Environments with stochastic state transitions

But reinforcement learning environments don’t have to behave deterministically! The beauty of the MDP is that we can implement stochastic environments. In other words, we can assign probabilities of transitioning to other nearby states, even if the action selected was to “go up”! This can, for example, model malfunctioning of an electronic robot. The figure below presents an environment with stochastic state transitions. The action “go up” will only be correctly executed with 90% probability. But with 8% probability the next state, $s'$ , will be either the one to the right or to the left of the current state. With 2% probability, the next state will be the state below the current state.

Oh, stochastic state transitions, how you remind me of the teenage me… My parents could only predict with certain probability that I will behave the way they asked me to.

Environments with stochastic state transitions and stochastic rewards

Even more so, reinforcement learning environments don’t have to provide deterministic rewards, $r \in \mathcal{R}$ , for state transitions! Suppose that we are indeed transitioning to the state directly above the current state. A deterministic reward for executing this transition would always provide $r = 1$ . But in MDP, we want to model the possibility for the rewarding system malfunctioning too! And hence, with 80% probability we will receive the $r = 1$ reward, but with 15% probability we will get $r = 0$ as the reward, and with 5% probability our reward will be $r = -1$ .

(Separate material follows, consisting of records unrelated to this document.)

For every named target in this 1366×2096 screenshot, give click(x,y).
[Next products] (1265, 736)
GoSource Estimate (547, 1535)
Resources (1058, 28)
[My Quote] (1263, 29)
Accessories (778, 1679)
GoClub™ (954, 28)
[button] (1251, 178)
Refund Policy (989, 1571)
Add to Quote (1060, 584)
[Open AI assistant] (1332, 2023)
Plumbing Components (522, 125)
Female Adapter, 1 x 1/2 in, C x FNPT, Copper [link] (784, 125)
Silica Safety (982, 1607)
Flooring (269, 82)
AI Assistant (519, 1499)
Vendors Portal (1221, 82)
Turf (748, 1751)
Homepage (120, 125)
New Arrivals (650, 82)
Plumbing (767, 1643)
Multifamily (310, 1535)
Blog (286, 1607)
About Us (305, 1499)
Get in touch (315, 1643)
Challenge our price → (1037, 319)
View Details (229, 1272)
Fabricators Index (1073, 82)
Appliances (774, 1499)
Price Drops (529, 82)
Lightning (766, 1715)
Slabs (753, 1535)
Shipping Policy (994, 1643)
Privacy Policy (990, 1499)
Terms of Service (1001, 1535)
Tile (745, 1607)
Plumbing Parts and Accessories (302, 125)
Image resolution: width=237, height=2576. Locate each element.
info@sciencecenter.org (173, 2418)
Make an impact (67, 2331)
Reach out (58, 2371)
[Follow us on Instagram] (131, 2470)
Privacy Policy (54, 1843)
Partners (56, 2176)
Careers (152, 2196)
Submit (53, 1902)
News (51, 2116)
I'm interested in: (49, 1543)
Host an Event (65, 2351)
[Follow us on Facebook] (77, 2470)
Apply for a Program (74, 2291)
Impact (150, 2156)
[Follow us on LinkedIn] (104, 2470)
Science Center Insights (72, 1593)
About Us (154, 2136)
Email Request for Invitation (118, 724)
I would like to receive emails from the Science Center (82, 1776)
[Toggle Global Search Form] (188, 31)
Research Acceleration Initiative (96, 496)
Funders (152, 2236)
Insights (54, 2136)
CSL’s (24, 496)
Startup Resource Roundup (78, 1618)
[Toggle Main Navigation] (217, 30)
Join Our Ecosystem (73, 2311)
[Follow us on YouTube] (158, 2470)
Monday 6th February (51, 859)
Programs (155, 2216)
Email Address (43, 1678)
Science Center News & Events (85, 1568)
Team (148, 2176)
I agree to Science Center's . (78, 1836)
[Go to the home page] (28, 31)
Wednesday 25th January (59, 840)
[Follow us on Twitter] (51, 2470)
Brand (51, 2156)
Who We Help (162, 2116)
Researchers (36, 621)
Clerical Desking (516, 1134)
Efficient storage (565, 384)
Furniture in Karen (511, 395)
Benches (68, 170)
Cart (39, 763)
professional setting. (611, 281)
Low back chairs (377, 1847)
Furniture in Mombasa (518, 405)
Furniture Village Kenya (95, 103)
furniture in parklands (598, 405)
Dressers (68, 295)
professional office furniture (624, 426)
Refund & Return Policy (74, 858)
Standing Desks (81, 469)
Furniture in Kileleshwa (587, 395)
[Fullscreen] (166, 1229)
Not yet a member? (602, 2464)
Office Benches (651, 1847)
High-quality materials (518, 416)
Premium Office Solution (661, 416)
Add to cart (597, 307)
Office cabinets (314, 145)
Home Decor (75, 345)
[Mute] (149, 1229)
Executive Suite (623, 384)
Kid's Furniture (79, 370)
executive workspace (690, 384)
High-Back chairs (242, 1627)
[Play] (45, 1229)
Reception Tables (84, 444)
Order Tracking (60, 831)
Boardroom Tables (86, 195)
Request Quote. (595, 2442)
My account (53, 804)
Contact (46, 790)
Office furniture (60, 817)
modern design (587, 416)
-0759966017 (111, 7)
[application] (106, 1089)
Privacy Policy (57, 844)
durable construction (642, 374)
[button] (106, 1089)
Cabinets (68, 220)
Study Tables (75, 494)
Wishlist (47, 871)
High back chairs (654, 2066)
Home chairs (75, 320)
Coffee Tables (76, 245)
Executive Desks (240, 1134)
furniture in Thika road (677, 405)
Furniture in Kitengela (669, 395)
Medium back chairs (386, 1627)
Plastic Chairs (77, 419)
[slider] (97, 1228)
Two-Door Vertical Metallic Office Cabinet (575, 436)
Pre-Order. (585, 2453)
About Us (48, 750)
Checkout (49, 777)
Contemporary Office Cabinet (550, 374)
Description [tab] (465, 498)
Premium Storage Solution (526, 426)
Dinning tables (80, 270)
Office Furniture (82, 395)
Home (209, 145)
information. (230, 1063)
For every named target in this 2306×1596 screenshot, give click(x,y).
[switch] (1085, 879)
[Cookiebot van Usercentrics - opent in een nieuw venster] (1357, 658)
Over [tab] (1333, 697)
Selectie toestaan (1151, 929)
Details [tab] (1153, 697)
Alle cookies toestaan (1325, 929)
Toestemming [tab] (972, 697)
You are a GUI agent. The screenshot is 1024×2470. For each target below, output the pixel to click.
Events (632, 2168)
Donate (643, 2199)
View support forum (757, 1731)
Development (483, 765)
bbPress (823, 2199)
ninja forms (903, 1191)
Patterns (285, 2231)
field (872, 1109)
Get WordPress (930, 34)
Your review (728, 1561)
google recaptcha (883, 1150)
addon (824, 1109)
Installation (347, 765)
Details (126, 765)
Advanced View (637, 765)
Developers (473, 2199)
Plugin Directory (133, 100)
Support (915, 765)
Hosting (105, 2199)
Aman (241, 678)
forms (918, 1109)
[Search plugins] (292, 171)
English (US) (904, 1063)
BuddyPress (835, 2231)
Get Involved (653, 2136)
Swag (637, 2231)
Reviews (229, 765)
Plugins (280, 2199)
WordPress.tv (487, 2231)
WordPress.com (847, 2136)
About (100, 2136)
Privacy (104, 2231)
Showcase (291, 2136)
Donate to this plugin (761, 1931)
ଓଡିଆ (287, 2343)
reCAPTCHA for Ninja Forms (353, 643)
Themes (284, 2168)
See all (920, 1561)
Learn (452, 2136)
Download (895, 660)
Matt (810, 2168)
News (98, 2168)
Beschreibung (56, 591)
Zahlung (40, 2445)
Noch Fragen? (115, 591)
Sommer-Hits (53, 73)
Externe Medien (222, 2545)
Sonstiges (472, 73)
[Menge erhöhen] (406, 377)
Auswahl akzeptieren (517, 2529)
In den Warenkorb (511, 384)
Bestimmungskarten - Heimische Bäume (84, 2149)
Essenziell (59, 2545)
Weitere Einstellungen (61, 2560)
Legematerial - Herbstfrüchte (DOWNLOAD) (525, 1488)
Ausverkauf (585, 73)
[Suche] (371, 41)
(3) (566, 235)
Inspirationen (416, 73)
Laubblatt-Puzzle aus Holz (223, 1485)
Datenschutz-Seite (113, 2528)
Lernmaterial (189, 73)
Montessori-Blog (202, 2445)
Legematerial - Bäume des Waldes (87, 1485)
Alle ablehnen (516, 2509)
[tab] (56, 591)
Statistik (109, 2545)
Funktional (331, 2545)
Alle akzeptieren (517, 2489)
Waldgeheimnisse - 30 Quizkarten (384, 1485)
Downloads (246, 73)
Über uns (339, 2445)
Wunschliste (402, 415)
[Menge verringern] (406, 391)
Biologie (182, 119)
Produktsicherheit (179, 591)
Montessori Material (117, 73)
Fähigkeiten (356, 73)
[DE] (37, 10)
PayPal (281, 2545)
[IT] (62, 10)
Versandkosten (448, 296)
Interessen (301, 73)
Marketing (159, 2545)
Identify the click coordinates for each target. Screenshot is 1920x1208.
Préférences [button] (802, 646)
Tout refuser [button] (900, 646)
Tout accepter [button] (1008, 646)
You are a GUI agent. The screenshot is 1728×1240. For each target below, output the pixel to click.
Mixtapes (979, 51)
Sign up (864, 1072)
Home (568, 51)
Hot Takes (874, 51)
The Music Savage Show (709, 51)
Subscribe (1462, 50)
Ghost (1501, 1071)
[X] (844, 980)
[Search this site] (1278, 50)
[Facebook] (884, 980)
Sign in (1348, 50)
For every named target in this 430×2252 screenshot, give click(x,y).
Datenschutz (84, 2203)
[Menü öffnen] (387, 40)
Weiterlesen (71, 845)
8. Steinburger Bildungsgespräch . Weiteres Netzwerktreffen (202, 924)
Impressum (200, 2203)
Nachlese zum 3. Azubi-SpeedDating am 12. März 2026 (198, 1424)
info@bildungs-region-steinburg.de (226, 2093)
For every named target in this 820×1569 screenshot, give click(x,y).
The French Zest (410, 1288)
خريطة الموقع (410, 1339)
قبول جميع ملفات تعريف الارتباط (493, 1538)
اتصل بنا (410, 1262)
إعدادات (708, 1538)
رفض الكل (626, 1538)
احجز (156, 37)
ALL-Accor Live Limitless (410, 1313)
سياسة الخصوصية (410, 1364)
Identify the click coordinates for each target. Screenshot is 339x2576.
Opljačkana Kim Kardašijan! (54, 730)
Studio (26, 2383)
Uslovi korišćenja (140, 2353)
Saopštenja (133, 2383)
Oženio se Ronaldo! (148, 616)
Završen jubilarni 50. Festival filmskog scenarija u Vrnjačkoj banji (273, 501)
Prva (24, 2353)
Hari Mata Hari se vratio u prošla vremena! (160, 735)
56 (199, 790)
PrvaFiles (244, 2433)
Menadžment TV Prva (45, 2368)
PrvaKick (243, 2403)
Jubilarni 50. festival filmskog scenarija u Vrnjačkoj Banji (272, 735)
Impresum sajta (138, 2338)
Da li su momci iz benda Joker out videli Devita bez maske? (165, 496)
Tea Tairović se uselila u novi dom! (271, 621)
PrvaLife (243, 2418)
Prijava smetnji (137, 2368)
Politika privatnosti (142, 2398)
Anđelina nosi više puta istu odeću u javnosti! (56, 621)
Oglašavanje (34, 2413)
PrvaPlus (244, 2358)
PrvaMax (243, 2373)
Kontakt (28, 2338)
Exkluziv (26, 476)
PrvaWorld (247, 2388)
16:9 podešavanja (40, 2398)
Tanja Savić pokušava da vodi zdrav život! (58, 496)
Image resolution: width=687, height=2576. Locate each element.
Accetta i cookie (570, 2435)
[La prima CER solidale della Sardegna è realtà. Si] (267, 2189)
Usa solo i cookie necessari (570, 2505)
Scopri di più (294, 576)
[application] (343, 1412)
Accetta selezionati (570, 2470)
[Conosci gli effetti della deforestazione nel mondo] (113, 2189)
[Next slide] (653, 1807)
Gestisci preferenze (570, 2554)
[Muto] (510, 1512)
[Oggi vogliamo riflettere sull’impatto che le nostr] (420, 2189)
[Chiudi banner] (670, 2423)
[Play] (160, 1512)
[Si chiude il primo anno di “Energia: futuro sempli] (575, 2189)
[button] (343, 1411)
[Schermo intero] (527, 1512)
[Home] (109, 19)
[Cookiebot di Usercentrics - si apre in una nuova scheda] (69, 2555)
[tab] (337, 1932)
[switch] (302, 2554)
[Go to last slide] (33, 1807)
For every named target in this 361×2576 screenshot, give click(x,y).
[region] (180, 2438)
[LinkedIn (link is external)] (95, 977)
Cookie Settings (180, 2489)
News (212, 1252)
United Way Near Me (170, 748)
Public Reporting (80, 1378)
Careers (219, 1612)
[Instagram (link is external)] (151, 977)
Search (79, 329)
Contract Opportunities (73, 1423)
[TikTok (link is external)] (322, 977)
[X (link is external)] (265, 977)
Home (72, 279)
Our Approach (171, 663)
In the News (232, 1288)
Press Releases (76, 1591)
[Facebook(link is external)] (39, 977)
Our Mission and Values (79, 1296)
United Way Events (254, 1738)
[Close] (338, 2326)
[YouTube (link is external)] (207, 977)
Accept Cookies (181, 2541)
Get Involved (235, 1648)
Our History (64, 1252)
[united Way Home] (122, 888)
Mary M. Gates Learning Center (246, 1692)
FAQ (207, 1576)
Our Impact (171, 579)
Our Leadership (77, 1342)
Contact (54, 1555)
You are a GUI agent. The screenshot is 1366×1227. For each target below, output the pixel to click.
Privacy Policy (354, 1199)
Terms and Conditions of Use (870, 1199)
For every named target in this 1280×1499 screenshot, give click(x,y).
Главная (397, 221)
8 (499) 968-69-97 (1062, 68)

…but to be fair, my parents also didn’t respond to my teenage behaviors the same way every time. Which is why I occasionally dodged a scold.

Understanding the probabilities involved

In a deterministic environment

$p(s' | s, a) = 1 .$

You can read $p(s' | s, a)$ as the conditional probability of reaching state $s'$ , given that the current state is $s$ and the action selected is $a$ .

In an environment with stochastic transition probabilities but with deterministic rewards, we can write

$p(s' | s, a) \in [0,1] .$

And in the most general case, an environment with stochastic state transitions and stochastic rewards, we can write

$p(s', r | s, a) \in [0,1] ,$

where you can read $p(s', r | s, a)$ as the joint conditional probability of reaching state $s'$ and receiving reward $r$ , given that the current state is $s$ and the action selected is $a$ .

Some consequences

In the most general case, an environment with stochastic state transitions and stochastic rewards, we have that

$\sum_{r \in \mathcal{R}} p(s', r | s, a) = p(s' | s, a)$

This is easy to show looking at the third figure, where for example, for the transition from the current state to the state directly above it, we have

$\sum_{r \in \mathcal{R}} p(s', r | s, a) = 0.8 \cdot 0.9 + 0.15 \cdot 0.9 + 0.05 \cdot 0.9 = 0.9 = p(s' | s, a) ,$

because the sum of probabilities across all possible stochastic rewards associated with a particular state transition has to be equal to one.

Of course, a further consequence is that

$\sum_{s \in \mathcal{S}} \sum_{r \in \mathcal{R}} p(s', r | s, a) = 1 ,$

which simply pushes the earlier equation further by also summing over probabilities of all state transitions. Probabilities for all state transitions from any current state also have to sum up to one, which is the case in our simple grid world,

$\sum_{s \in \mathcal{S}} p(s' | s, a) = 0.9 + 0.04 + 0.04 + 0.02 = 1 .$